Growing Up Geek
I grew up a geek.... just totally different then chrildren of the past 20 or so years. See my geekdom was more limited you might say then today. My opportunities were sparse to show off my great store of knowledge in all things technology. I guess I was a delayed start geek.
Me about age 9
I'll explain. Today's young adults grew up (growing up) in the world of mbile phones, maybe shmart phones, computers, notebooks, tablets, TV on phones, computers and even TVs. Young geeks always have thought that everyone even their parents or grandparents alway the same "toys" and opportunities they had. It was (is) just part of their world natually.
Contrast that to me, who while growing up more than a few years ago. I had:
- No color TVs... black and white sets were the standard
- No mobile phones, in fact only a "private" phone from AT&T. Note that there really were shared phone lines between your neighbors and your home.
- No computers of course
- Music from either AM radio or vinyl records 33s and 45s thats it
- Radios were desktop and the new transistor portable radios.. for you know... when you were at the beach.
- Car electronics were the AM radio, horn and that is about it.
However that did not stop me from being the resident geek for my family and neighbors. Just a different set of tools then today offers. I did I achieve my geekdom then. I started to take apart radios, TVs and just about anything that electroncis in so I could see how they work. Of course sometimes after my investigations they didn't work again but mostly they did. I tricked out radios to add external speakers, added an extra phone to our house phone line (very ilegal at the time), learned how to change the tubes in our TVs without having to pull of them out to find the one that was bad.

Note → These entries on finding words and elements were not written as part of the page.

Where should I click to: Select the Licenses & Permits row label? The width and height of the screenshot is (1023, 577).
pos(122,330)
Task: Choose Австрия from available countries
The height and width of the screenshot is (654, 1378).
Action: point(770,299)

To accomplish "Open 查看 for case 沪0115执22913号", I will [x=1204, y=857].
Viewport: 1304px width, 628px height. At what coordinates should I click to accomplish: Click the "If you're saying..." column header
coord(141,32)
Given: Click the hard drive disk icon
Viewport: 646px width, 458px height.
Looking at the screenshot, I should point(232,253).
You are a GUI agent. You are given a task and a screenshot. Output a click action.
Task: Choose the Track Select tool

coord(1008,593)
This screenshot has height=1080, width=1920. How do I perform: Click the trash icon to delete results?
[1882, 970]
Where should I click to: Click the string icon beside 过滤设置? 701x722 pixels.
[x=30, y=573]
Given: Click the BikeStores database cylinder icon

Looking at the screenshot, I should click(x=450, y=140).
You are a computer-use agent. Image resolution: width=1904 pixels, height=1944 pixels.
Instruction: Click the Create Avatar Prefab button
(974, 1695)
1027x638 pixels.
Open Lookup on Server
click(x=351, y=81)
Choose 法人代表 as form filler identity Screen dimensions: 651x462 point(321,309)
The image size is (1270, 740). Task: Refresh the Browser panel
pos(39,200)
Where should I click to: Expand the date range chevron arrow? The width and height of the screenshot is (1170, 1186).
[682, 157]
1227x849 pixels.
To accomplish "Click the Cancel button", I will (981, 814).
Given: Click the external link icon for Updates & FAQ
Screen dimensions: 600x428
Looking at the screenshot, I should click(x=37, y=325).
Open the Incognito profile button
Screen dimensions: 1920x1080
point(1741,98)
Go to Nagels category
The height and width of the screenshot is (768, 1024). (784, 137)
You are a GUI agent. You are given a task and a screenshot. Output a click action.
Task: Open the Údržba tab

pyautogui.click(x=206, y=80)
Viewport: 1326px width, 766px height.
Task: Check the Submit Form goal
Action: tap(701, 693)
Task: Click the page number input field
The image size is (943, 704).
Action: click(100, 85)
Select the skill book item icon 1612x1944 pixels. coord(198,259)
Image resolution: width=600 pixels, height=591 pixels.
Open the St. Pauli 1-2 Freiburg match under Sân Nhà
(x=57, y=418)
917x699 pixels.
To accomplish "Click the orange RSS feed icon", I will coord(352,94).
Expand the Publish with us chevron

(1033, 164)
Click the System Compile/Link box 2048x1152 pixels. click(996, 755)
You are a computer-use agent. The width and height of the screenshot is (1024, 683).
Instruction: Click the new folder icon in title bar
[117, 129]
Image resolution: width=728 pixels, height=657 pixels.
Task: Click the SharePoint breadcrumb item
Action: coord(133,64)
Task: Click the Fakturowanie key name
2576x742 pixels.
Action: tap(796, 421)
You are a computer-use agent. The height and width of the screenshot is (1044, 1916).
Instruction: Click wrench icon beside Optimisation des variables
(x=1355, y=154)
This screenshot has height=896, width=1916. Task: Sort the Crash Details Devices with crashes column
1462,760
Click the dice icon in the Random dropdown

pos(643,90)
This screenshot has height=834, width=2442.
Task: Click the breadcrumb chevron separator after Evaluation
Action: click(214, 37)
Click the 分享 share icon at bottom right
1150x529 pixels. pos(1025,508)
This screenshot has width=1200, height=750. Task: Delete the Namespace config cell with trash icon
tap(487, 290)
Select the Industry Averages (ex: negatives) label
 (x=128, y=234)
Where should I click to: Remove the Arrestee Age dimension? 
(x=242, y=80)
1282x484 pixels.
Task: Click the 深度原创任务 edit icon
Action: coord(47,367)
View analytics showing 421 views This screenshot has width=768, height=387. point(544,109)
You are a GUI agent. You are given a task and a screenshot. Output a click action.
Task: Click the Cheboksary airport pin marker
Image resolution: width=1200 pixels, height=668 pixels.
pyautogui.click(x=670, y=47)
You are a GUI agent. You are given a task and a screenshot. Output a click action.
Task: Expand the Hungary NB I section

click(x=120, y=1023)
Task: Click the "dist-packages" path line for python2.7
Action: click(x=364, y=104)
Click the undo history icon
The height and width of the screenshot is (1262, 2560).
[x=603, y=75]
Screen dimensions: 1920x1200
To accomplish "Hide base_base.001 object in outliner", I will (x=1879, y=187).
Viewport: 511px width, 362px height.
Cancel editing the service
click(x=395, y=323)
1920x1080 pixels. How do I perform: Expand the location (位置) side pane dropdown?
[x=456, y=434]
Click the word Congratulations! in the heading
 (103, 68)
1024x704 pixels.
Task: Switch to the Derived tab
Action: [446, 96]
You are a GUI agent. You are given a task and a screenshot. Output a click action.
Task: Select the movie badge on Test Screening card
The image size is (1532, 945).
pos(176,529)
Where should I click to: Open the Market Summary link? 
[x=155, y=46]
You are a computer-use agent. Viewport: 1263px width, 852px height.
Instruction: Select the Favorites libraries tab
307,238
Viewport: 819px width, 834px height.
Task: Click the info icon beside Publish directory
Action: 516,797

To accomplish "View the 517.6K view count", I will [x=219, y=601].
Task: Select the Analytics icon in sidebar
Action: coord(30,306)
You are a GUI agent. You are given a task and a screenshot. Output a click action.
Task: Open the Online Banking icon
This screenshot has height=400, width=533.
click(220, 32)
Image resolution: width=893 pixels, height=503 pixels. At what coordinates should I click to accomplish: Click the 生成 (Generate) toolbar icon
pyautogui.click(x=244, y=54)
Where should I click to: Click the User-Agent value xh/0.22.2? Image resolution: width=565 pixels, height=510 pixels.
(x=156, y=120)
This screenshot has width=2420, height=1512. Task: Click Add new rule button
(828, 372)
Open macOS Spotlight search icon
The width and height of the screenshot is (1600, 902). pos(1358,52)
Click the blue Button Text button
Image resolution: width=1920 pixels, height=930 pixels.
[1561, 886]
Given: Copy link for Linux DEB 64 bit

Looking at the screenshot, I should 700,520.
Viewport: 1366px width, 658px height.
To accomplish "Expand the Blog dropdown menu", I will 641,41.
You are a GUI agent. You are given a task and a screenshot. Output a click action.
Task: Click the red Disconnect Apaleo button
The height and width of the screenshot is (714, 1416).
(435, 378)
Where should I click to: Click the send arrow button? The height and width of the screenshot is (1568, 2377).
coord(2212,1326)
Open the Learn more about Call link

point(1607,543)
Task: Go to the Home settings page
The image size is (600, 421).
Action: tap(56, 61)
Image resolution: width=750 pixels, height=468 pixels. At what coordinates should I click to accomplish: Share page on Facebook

Time marched on and soon I was a young adult working for my first company in a computer area. This is at a time when only 250,000 or so people worked in the computer industry. So my delayed geekness on computers was with a room size IBM 360 computer system. While young I knew more then my older associates about how it ran, why it ran, doing things they didn't know how to do. It was pretty cool stuff writing assemble language and other low level languages.
My beloved Datapoint
Then I had the real geek fun of using one the very first small computers the Datapoint 2200 in 1970 and just making it hum. My Datapoint joy was powered by an Intel 8008 chip, with a real screen of 12 rows of 80 characters and for storage a set of two cassette decks.
Do I miss not having grown up with the large array of geek toys of today? Not at all. I geeked out on the items that were available to me. Same feelings just different machaines.